_Supplied passage_
-- Opening Marker --

Fortunately, we can use the ORM as a reranker for exactly the task of choosing between global and local refinements. Additionally, we can consider the initial draft as a third possible option as a way of deciding if we want to refine at all. Figure 6 shows the results of reranking the draft, global, and local refinement for each question. Since we are effectively sampling three times, we include as a baseline the best of three (Bo3) samples from the EI student. We additionally report overall accuracy if we had a perfect reranker capable of always choosing the correct solution.
Reranking the draft + refinements improves over the draft accuracy by on average 8% across models and benchmarks. When comparing with the Bo3 baseline we still see significant improvements of around 8% on GSM8K. On SVAMP, reranked Bo3 is a much more competitive baseline, itself giving a large improvement over the draft accuracy. An even bigger improvement can be seen when using an oracle reranker, with the 13B refiner improving 11% over even Bo3 on GSM8K.
Figure 6 Accuracy of reranked refinements on all drafts compared to greedy and best of 3 samples from the student (Bo3) baselines. On GSM8K, reranking refinements using the ORM improves over the Bo3 baseline by up to 9% and up to 13% with a perfect reranker.

-- Closing Marker --

_Dataset section_

-- Opening Marker --

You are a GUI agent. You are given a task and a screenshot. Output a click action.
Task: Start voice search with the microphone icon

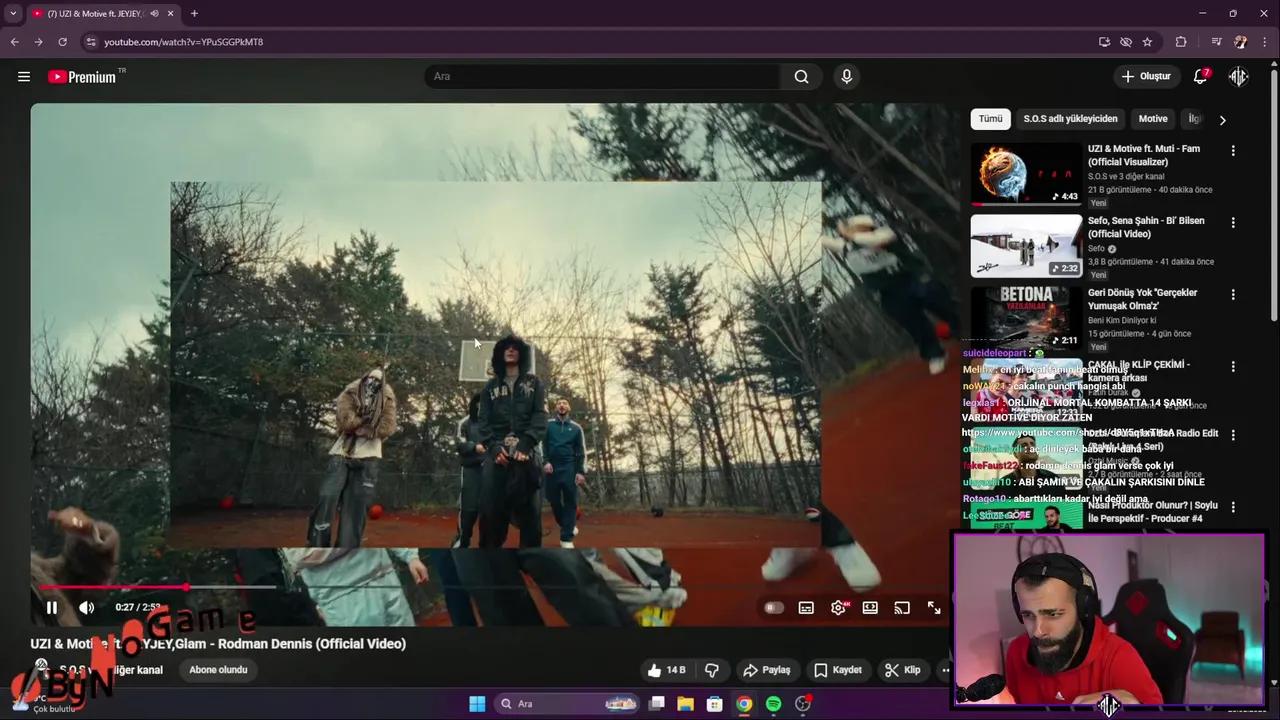tap(846, 76)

-- Closing Marker --

_Tasks to complete_
1. Extract everything in the reranking passage from "Reranking the draft +" down to "a perfect reranker.", word for word.
2. Extend the reranking passage, picking up right after its last sentence.
The lines have nothing to do with the reranking passage.

_Outputs by task_
1.
Reranking the draft + refinements improves over the draft accuracy by on average 8% across models and benchmarks. When comparing with the Bo3 baseline we still see significant improvements of around 8% on GSM8K. On SVAMP, reranked Bo3 is a much more competitive baseline, itself giving a large improvement over the draft accuracy. An even bigger improvement can be seen when using an oracle reranker, with the 13B refiner improving 11% over even Bo3 on GSM8K.
Figure 6 Accuracy of reranked refinements on all drafts compared to greedy and best of 3 samples from the student (Bo3) baselines. On GSM8K, reranking refinements using the ORM improves over the Bo3 baseline by up to 9% and up to 13% with a perfect reranker.

2.
In this paper we study the use of reward models for both identifying when to refine and where to refine LLM reasoning. We found ORM models generalize to some extent to evaluating the accuracy of intermediate steps on easier reasoning tasks but struggle on harder tasks where the training data generating policy π is further from π∗. We then propose to approximate the optimal policy π∗ via rejection sampling and post-processing, allowing us to generate training labels for intermediate steps Si used to train SORM models. We find the SORM generalizes better on intermediate test steps than the ORM, but at the cost of final answer accuracy. We then reused the ORM/SORM training data to train a global/local refinement models. We found each type of refinement strategy helped solve a largely unique set of problems, allowing us to combine both via ORM reranking for best performance.
Future work can be classified as either: 1) improving the reliability and verbosity of local error critiques E by providing more information on how to refine or 2) augmenting the type of information local refiners use to generate correct solutions. Our study of both ORMs and SORMs reveals large room for improvement when verifying step level reasoning. Allowing verifier models to generate chains of thought appears to offer some benefit (Dhuliawala et al., 2023). Further augmenting verifying CoT with tools (Zhou et al., 2023) allows GPT-4 to effectively solve MATH (Hendrycks et al., 2021a). But it remains unclear how much GPT-4 relies on the tool to solve the problem versus actually uses the tool to augment its own understanding of why a step is wrong.
Another promising direction treats iterative refinement as a form of in-context exploration similar in spirit to ideas from algorithm distillation (Laskin et al., 2022). Here, the aim is to minimize the number of in-context model rollouts needed to figure out how to refine. This also closely relates to work aiming to augment the exploration abilities of SOTA LLMs, a direction we believe is critical to future success. The right iterative local self-refinement strategies might hopefully allow models to access complex behaviors previously inaccessible with naieve iid repeated sampling.